In the Washington Post, columnist Richard Cohen — generally speaking one of Israel’s more reliable defenders in the American commentariat — has some admiring words for "Budrus," a documentary film about Israel’s attempt to construct its security wall at the expense of some Palestinian olive trees. 

Those of us who have watched Israel trying to control the West Bank have always wondered why the Palestinians have not tried passive resistance. This is what Mahatma Gandhi and Martin Luther King did — and Israel is weak in the way Britain and America are. It has a conscience.

In the end, Israel moved the fence. It compromised. Most of the olive trees were spared, and the barrier was kept back from an elementary school. Hamas and Fatah cooperated with the Israeli peace activists and to a degree with the army. It was a genuine kumbaya moment.

Stephen M. Walt, a professor at Harvard and co-author along with John Mearsheimer of the extremely controversial book "The Israel Lobby and U.S. Foreign Policy," has for some time been carrying on a running dialogue with almost anyone to make the point that supporting Israel is not in America’s best interest. In the sense that America’s best interest has to do with oil and Muslim nations and fighting Islamic radicalism, he is right. But if America’s interest is enlarged to encompass shared values, he is wrong. It is in America’s interest to support Israel.

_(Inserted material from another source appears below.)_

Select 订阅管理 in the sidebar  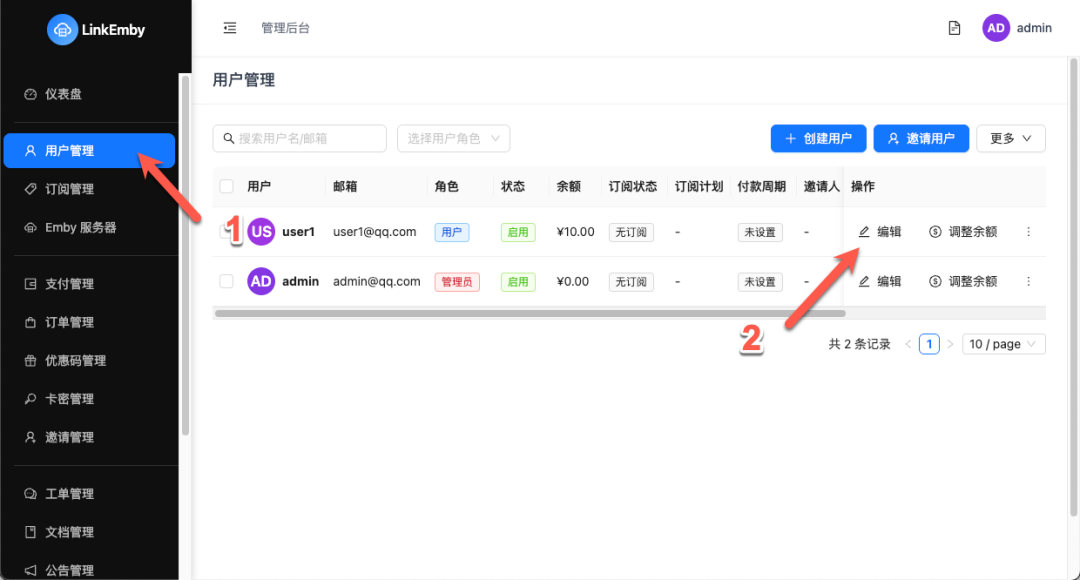70,188
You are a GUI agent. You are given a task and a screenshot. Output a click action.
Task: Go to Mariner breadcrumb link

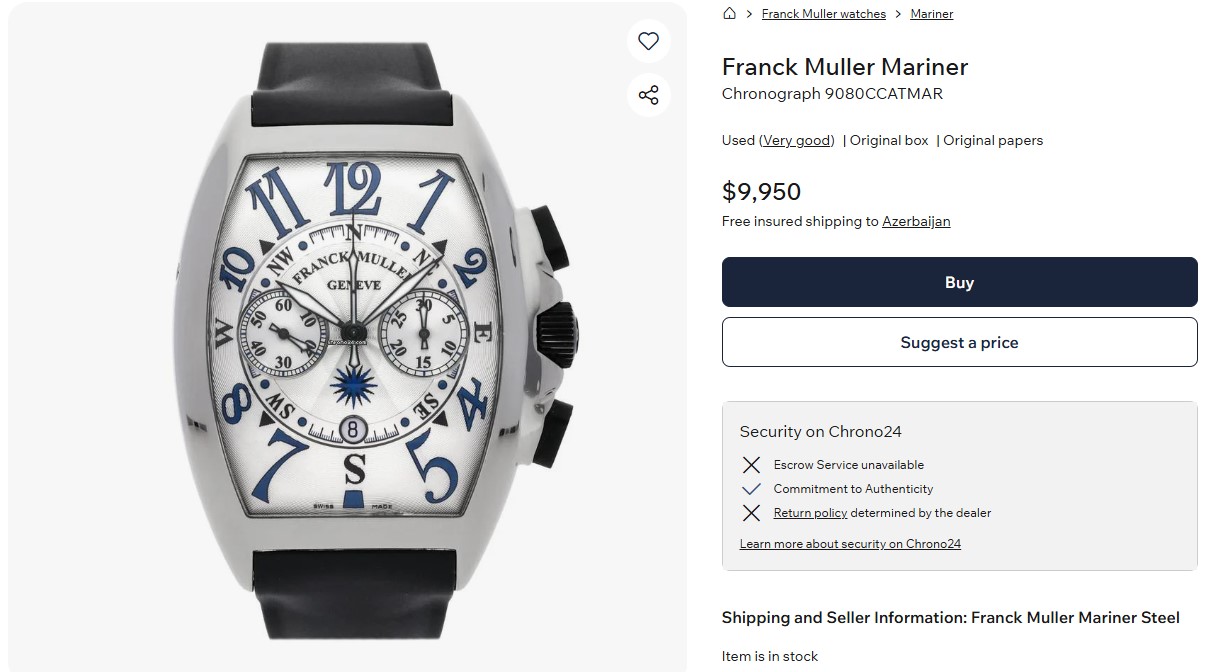pyautogui.click(x=931, y=14)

But "Budrus" the film and Budrus the village are emblematic of why America’s support for Israel is being questioned. The pretty Israeli soldier aside, those appealing peace activists aside, the eventual compromise aside — the awful sight of cranes yanking olive trees into the air sinks the heart. The current leaders of Israel, intent on expanding settlements and thus retaining the West Bank, ought to see "Budrus" in a theater. They won’t like the film, but they won’t like the audience’s reaction even more.